Japan lawmakers moot $6.7 billion Russia gas pipe to greet Putin

Japan lawmakers moot $6.7 billion Russia gas pipe to greet Putin

Japanese lawmakers are revisiting a plan to build a $6.7 billion natural gas pipeline from Russia ahead of a visit by President Vladimir Putin to the Asian country next month.

A group of about 80 lawmakers from ruling parties will ask the government by the end of this month to carry out a feasibility study on the project, NaokazuTakemoto, the secretary general of the group, said in an interview. The proposed pipeline linking Sakhalin island with Tokyo is estimated to be as long as 1,500 kilometers and cost about 700 billion yen, a study by the group shows.

Prime Minister Shinzo Abe is seeking to deepen economic ties with Russia in an effort to resolve a 70-year-old row over four disputed islands off Hokkaido. Expanding energy cooperation can help Japan diversify supply sources as the country imports almost all its fuel needs, while Russia, struggling to climb out of a recession amid western sanctions and low oil prices, can gain a market share in Asia’s second-biggest economy.

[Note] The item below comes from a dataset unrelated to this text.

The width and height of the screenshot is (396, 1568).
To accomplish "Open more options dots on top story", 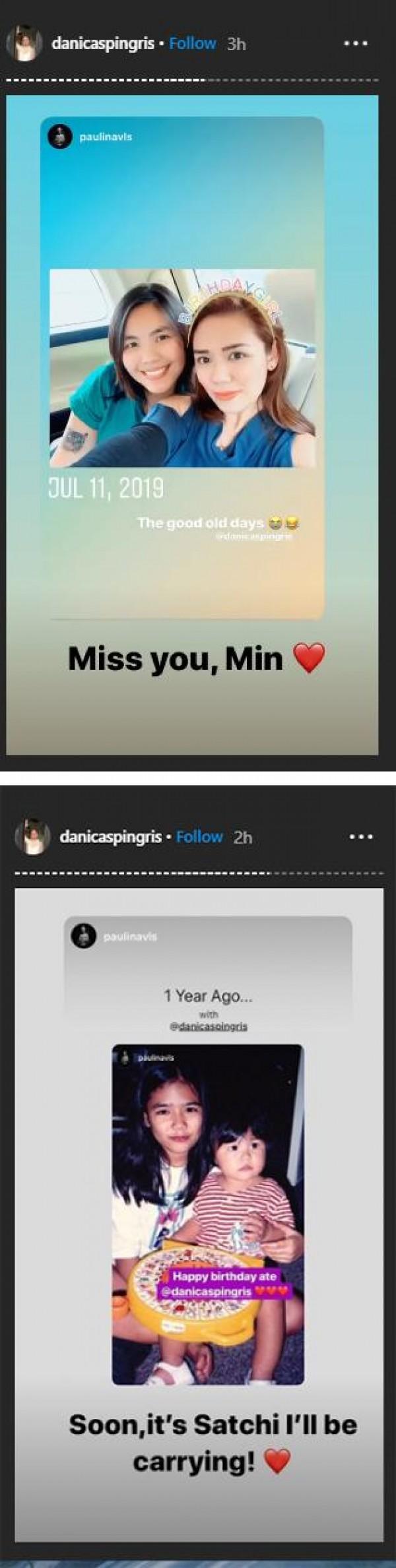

“As we want the return of all four islands of the Northern Territories, we should offer something that makes Russia happy,” Takemoto said on Nov. 4 in Tokyo. “To that end, the Japan-Russia natural gas pipeline plan is one of options. Russia’s economy has recovered a bit, but is still in great difficulty. They want to sell natural resources, particularly natural gas.”

The pipeline may transport about 25 billion cubic meters a year of gas to Japan and generate annual revenue of about 200 billion yen, according to the study. Japan, the world’s biggest buyer of liquefied natural gas, paid 5.5 trillion yen ($53 billion) to import 85 million tons of LNG last year, Ministry of Finance data show. Russia accounted for about 8.9 percent of the total, the fourth-biggest supplier after Australia, Malaysia and Qatar.

An official of Jera Co., a joint venture between Tokyo Electric Power Co. Holdings Inc., Japan’s biggest power utility, and Chubu Electric Power Co., indicated interest in the project in a recent meeting with Takemoto, the lawmaker said, without identifying the official. Takemoto wants to hear from other utilities whether they are into pipeline gas, he said.

“Securing energy security and competitiveness is a major premise for construction of an international pipeline,” Jera spokesman AtsuoSawaki said Nov. 7 in an e-mail response to questions from Bloomberg News. “If those two points can be ensured, we would like to carefully consider the use” of the pipeline, Sawaki said.

Tokyo Gas Co., one of Japan’s major gas importers, sees Russia as a “potential source of pipeline gas to Japan,” Hiroyuki Sagawa, manager of the company’s gas resources department, said in September.

Russia’s Gazprom PJSC, the world’s biggest natural gas exporter, will revisit the possibility of building the pipeline, the Nikkei newspaper reported in September, citing Deputy Chief Executive Officer Alexander Medvedev. It received “strong, repeated requests” from Japanese business and political leaders to reconsider the project, according to the report. Gazprom’s press service declined to comment on the pipeline.